Niente di meglio che una buona iniezione per rendere il Muro Occidentale (il Kotel, o Muro del pianto) immune alle ingiurie del tempo. Fondamentale per il giudaismo, che lo considera il luogo più sacro ove sostare in preghiera, il Kotel è l’unica porzione ancora in piedi del muraglione che sosteneva e delimitava l’area del Secondo Tempio di Gerusalemme duemila fa.

Due volte l’anno, in vista delle festività che – in primavera ed autunno – portano grandi flussi di fedeli al Muro, gli ingegneri della Western Wall Heritage Foundation e i tecnici dell’Autorità israeliana per le antichità ispezionano a fondo le pietre che compongono il muro, con l’obiettivo primario di garantire la sicurezza dei fedeli.

«Queste ispezioni di routine ci consentono di monitorare le condizioni di ogni pietra. Abbiamo una sorta di “carta d’identità” per ciascuna e verifichiamo decine di caratteristiche. Le nostre indagini più recenti hanno rivelato la necessità di trattare la “pelle”, vale a dire lo strato esterno, di molte di loro», dice Yossi Vaknin, il restauratore capo dell’Autorità israeliana per le antichità nell’area del Muro occidentale.
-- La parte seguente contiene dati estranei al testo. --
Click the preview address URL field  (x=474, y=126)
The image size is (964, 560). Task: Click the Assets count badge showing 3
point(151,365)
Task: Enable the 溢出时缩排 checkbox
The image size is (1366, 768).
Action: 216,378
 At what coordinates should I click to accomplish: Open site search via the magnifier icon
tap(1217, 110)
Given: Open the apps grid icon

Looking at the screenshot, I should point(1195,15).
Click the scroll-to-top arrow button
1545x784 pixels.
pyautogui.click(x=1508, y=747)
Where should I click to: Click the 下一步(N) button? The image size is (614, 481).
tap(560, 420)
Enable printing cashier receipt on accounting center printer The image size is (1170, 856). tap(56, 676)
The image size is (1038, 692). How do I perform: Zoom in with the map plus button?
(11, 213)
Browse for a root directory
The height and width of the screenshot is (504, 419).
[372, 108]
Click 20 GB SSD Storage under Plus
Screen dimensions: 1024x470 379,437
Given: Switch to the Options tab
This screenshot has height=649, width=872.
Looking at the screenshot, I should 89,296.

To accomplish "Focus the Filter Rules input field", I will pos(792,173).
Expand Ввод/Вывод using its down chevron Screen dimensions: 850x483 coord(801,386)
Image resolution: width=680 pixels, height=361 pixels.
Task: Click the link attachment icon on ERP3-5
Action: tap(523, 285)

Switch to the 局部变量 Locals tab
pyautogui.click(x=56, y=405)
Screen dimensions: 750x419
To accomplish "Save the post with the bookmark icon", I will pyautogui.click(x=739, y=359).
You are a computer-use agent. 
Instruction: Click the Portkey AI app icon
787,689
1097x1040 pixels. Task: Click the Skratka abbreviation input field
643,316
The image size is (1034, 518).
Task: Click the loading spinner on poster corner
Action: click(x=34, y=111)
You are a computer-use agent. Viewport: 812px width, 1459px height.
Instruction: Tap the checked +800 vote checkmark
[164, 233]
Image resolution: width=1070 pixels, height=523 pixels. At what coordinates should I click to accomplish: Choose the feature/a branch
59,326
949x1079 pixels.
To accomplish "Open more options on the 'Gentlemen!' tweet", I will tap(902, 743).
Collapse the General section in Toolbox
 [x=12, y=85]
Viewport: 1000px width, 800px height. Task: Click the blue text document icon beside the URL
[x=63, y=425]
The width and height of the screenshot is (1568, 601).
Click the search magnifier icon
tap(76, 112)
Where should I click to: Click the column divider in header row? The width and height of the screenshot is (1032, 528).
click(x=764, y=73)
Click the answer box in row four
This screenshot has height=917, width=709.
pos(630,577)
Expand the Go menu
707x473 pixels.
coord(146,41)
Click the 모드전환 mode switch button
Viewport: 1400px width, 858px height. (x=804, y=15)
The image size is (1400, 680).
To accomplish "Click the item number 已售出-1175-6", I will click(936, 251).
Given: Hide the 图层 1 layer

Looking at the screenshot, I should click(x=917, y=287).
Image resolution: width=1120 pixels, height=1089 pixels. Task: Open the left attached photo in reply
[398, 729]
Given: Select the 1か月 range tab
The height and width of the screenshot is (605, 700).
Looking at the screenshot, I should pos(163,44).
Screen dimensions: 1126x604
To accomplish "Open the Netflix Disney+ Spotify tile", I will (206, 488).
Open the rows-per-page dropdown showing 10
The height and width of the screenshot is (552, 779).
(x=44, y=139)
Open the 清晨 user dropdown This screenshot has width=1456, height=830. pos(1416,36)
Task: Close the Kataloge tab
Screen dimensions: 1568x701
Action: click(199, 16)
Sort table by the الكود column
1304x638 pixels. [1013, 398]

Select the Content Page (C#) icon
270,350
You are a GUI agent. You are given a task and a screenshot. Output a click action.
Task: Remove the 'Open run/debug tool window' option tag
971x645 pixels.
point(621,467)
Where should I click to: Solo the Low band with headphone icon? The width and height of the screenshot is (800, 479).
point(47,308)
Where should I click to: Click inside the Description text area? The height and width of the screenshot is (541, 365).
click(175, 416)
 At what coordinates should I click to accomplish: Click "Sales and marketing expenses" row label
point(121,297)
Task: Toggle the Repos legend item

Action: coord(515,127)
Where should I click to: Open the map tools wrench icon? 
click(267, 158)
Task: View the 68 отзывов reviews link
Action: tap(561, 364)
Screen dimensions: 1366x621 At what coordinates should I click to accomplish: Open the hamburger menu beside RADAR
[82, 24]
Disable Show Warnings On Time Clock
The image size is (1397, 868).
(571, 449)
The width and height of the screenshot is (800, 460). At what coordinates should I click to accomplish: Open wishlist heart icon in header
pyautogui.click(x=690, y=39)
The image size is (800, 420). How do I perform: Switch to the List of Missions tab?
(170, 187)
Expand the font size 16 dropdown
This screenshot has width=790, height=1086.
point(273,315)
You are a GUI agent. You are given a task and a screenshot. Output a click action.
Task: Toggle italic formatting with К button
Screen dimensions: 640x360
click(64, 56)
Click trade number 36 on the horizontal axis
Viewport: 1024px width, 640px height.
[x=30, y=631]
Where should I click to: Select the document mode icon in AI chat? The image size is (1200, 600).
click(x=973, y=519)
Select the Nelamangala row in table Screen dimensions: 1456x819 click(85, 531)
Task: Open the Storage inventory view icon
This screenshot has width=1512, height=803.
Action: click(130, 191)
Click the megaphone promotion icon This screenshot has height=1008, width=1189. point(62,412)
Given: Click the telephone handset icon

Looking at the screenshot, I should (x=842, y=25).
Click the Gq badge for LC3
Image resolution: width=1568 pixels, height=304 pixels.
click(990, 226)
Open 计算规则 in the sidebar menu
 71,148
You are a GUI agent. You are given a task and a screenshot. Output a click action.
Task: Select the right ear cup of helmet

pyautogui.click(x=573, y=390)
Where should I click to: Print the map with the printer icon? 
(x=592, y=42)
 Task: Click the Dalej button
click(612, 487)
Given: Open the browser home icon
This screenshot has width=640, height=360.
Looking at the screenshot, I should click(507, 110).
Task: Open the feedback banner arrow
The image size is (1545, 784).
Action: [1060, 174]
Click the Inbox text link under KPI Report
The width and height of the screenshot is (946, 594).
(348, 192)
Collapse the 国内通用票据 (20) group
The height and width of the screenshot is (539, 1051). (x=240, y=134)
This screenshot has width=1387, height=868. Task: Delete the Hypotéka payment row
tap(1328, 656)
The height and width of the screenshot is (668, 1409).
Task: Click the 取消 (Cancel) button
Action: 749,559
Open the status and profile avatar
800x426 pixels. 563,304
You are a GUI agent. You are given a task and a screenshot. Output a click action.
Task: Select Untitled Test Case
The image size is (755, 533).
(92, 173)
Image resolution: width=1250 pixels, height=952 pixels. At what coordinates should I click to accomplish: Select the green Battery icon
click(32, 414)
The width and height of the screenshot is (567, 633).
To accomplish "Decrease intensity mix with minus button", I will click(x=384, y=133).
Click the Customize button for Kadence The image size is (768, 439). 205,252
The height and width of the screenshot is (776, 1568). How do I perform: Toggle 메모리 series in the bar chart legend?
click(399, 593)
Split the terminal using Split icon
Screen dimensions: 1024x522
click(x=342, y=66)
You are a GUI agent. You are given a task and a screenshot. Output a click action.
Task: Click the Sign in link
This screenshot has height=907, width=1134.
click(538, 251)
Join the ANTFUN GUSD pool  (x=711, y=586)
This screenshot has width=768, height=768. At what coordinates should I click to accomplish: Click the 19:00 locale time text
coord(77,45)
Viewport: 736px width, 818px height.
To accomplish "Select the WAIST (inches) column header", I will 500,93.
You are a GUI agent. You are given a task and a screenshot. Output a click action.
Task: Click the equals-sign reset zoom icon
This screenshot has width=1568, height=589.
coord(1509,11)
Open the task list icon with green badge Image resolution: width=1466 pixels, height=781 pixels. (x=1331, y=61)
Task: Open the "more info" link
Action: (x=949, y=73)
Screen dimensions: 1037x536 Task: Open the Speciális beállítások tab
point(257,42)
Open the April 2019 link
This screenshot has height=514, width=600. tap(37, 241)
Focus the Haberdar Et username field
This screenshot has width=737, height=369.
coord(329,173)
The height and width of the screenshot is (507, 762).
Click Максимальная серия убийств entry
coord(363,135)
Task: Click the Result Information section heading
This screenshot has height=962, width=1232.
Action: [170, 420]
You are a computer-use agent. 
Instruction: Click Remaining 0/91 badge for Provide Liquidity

Gli effetti dell’inquinamento

Armati di grandi siringhe, ingegneri e restauratori rintracciano le crepe più problematiche e vi iniettano delicatamente un preparato a base di calcare. Questo «cemento micro-calce» è il «miglior metodo possibile per risanare il Muro, particolarmente esposto all’inquinamento e alle intemperie», spiega Yossi Vaknin.

Gli acidi solforosi, solforici e nitrici presenti nell’aria inquinata o nella pioggia dissolvono la superficie delle pietre, facendole sgretolare. Le alterazioni del Kotel sono causate anche dalle forme di vita che il muro ospita, in pratica un intero ecosistema. Molte piante hanno attecchito tra le pietre: capperi spinosi, gocce d’oro (podonosma orientalis), giusquiamo (hyoscyamus aureus)… Senza contare i volatili – comuni rondoni, corvi e colombe – che vi si sono annidati. Per Yossi Vaknin, non si tratta di rimuoverli: «Stiamo preservando questo ecosistema assicurando la stabilità delle pietre, per far sì che il Muro Occidentale rimanga saldo per almeno altri 2.000 anni».

Ogni anno oltre 12 milioni di persone visitano il piazzale del Muro Occidentale. Con la pandemia, la cifra è crollata. La Western Wall Heritage Foundation ha notato un aumento dei tour virtuali, ma il suo direttore, Mordechai Eliav, precisa: «Noi ci stiamo preparando al ritorno dei visitatori».